◆ Selected text ◆

------------------------------------------------------------

Early Christmas Present to farmers and an old hunter

Kismet

UPH Guru
AN EARLY CHRISTMAS PRESENT...for the farmers and one old hunter.

My area of Wisconsin is reckoned to be about eight or nine inches shy of "normal" rainfall for the years. Crop insurance had to be called in for the high ground at harvest, and yield for the low ground was good, but much less than it could have been.

This morning dawned with heavy snow falling; a wet, dense snowfall, the first ground covering snow, and the edge of a front from the Northwest with temperatures that dropped just below freezing, so the snow was melting almost as it came down. Good moisture for the farmers, and beautiful to those of us who were warm and sitting with strong coffee in their homes.

In addition to the comfort, the Bears and Vikings were to play this afternoon, and the Packers had the Sunday evening game...all-in-all, a lazy man's dream day.

I put Mick out on the leash (the goof would rather hang out in the yard than stay in the house even in harsh weather,) and walked around the yard looking down at the rural scenery of the neighbors' farms.

As I was walking back into the house I thought I heard something. Wandering over to that side of the house, I heard it again: the cackle of a rooster pheasant, where none had been heard all year long. Hmmmm...probably a wandering young rooster complaining about his first snow.

I went back in the house. Then I went back outside, just to, you know, check the weather and the footing, and to see if the neighbor's heifers were in the pasture below the house and whether the bull was in with them. There were a couple of inches of snow accumulated. No cattle in sight...hmmm. When's the game start?

Well, hell...got the rubber boots out, the blaze orange jacket (4 day doe season in progress,) and the 12 ga AYA/Sears sxs I'd picked up from GunBroker earlier this year. It has been honed to imp cyl/mod from its original mod/full. I haven't carried it much and had not yet gotten a bird with it.

Put on a waterproof hat and headed out with the game bag and shotgun. Mick started bouncing when he saw the gun. For a dog that has selective deafness, he sure can pick up on clues when he wants to.

------------------------------------------------------------

Can you reproduce part of the hunting story word for word, beginning at the words "This morning dawned" and stopping after "in their homes."? The listing that comes next has no connection to the hunting story.

◆ Records supplied ◆
------------------------------------------------------------

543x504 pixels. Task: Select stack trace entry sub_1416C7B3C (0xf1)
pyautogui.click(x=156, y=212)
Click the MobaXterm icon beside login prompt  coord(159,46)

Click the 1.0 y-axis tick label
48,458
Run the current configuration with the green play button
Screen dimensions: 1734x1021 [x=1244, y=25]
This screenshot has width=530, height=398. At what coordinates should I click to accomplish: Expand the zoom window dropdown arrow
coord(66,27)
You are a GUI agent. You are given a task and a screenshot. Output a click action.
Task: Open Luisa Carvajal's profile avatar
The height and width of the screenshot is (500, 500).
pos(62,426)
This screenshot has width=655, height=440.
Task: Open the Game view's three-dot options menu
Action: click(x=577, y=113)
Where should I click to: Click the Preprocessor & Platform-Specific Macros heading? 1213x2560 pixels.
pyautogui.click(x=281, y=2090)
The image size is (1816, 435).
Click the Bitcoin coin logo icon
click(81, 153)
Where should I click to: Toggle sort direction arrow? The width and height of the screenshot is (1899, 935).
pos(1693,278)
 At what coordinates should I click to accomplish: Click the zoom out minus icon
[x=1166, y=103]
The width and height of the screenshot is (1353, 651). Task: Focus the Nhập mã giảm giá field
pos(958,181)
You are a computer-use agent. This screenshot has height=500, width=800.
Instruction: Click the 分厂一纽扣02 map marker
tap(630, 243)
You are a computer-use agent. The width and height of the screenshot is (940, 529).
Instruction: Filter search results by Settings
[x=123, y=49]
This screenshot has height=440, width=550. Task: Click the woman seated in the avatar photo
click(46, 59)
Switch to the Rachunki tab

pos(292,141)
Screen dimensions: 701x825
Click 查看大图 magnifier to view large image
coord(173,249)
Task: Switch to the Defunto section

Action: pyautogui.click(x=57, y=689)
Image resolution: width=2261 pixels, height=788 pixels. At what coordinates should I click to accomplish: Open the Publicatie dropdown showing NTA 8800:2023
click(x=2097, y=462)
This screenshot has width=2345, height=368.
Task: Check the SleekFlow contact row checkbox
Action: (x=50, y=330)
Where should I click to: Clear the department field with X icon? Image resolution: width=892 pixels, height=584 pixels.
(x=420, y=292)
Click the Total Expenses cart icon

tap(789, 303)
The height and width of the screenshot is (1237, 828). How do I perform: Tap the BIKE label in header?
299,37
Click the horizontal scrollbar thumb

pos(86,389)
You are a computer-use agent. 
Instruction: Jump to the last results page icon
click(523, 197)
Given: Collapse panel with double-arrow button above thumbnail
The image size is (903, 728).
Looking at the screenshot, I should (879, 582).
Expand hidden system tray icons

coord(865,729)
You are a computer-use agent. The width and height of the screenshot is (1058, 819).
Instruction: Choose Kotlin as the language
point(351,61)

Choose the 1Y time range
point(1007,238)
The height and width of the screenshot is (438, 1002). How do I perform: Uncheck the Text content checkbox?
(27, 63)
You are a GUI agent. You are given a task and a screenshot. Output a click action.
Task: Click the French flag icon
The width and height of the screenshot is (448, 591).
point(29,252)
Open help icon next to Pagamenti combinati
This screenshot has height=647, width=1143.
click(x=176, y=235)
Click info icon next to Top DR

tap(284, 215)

------------------------------------------------------------

◆ The reply ◆
This morning dawned with heavy snow falling; a wet, dense snowfall, the first ground covering snow, and the edge of a front from the Northwest with temperatures that dropped just below freezing, so the snow was melting almost as it came down. Good moisture for the farmers, and beautiful to those of us who were warm and sitting with strong coffee in their homes.